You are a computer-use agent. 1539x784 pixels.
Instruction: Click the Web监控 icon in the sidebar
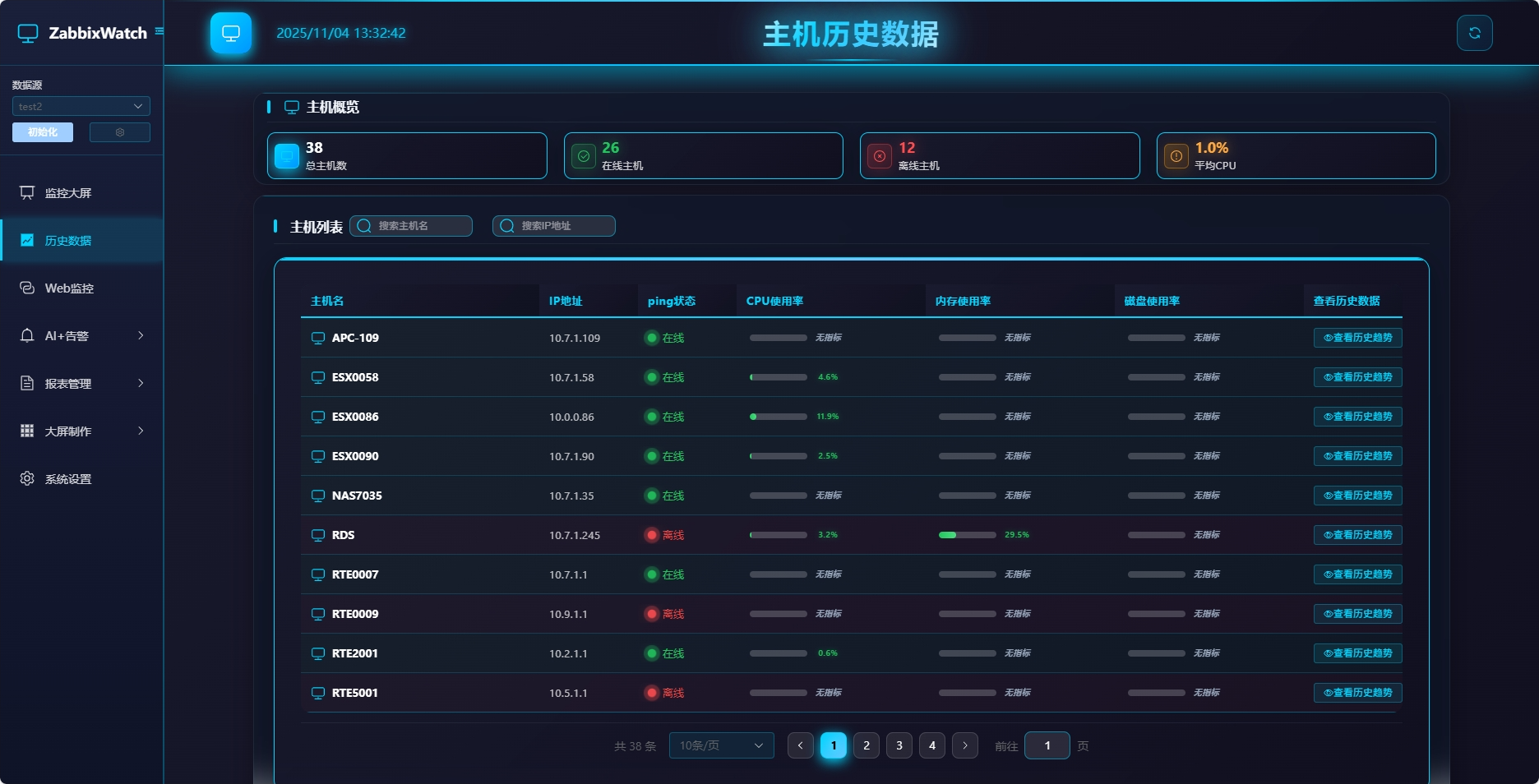tap(25, 288)
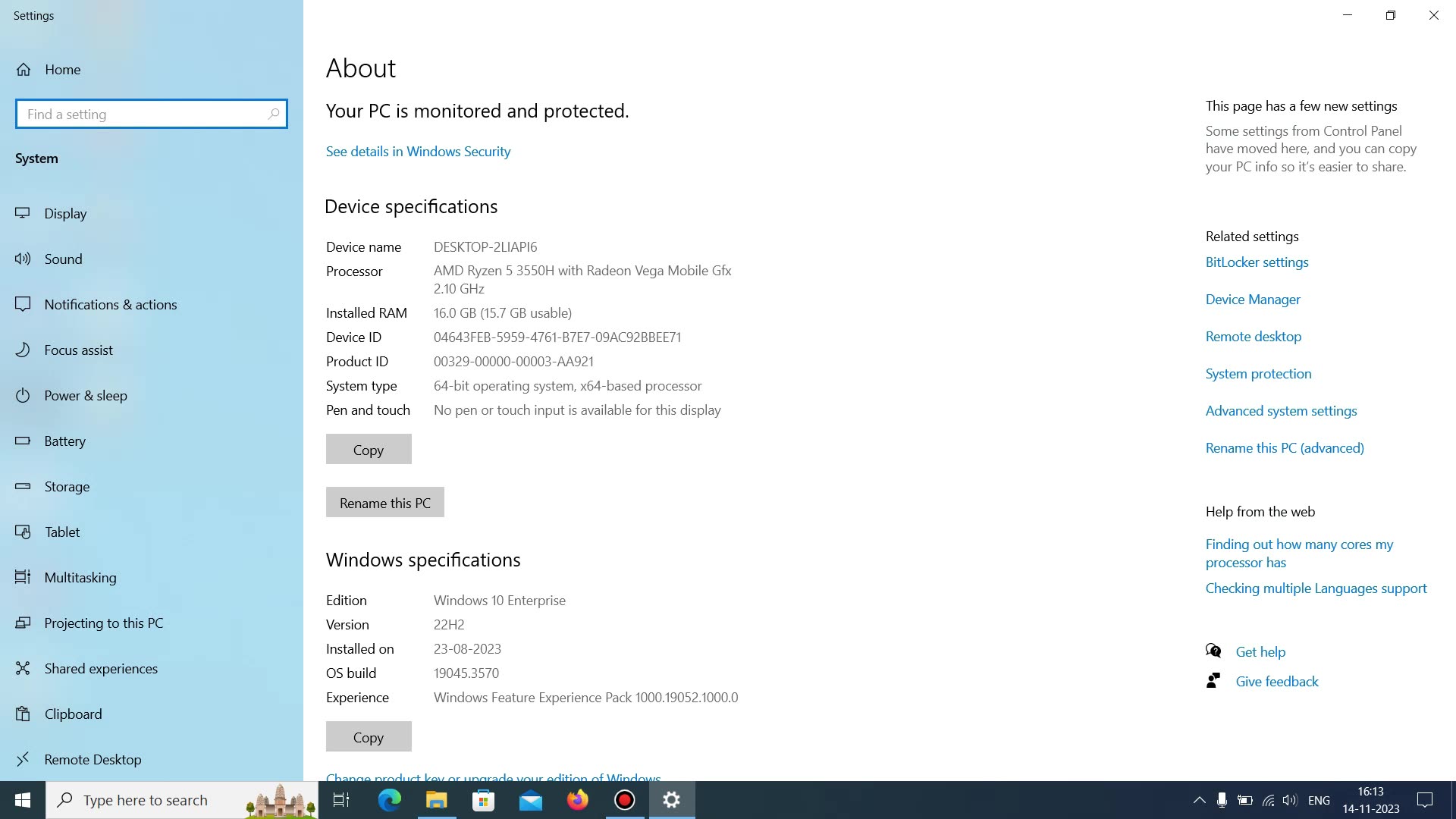
Task: Open Multitasking settings
Action: [x=80, y=577]
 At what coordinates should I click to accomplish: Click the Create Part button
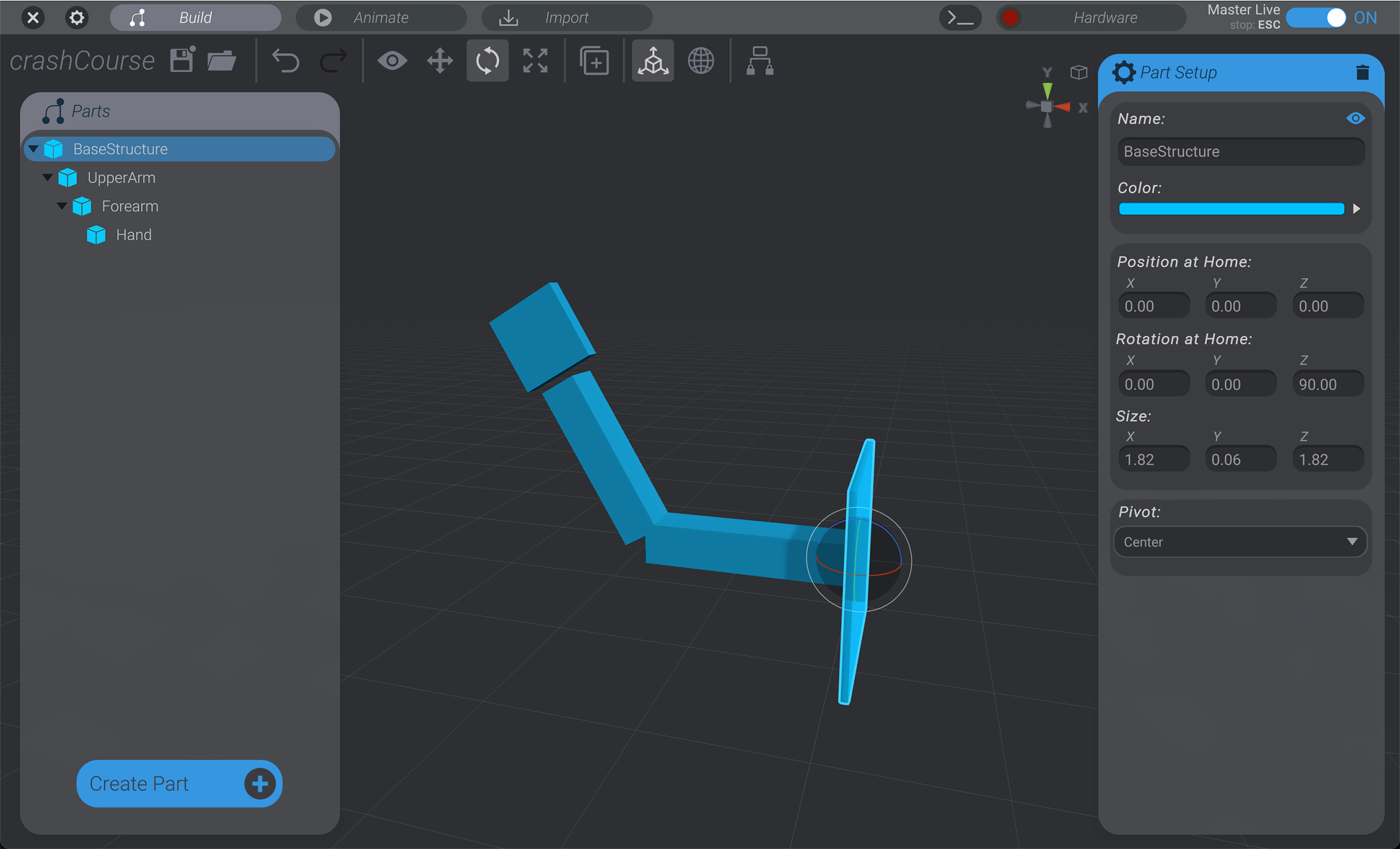pos(178,784)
————
Your copy must hold every record above in its exact wording and must hold no pictures.

You are a computer-use agent. 1539x784 pixels.
Instruction: Click the Web监控 icon in the sidebar
tap(25, 288)
Task: Open Multitasking settings
Action: [x=80, y=577]
 At what coordinates should I click to accomplish: Click the Create Part button
pos(178,784)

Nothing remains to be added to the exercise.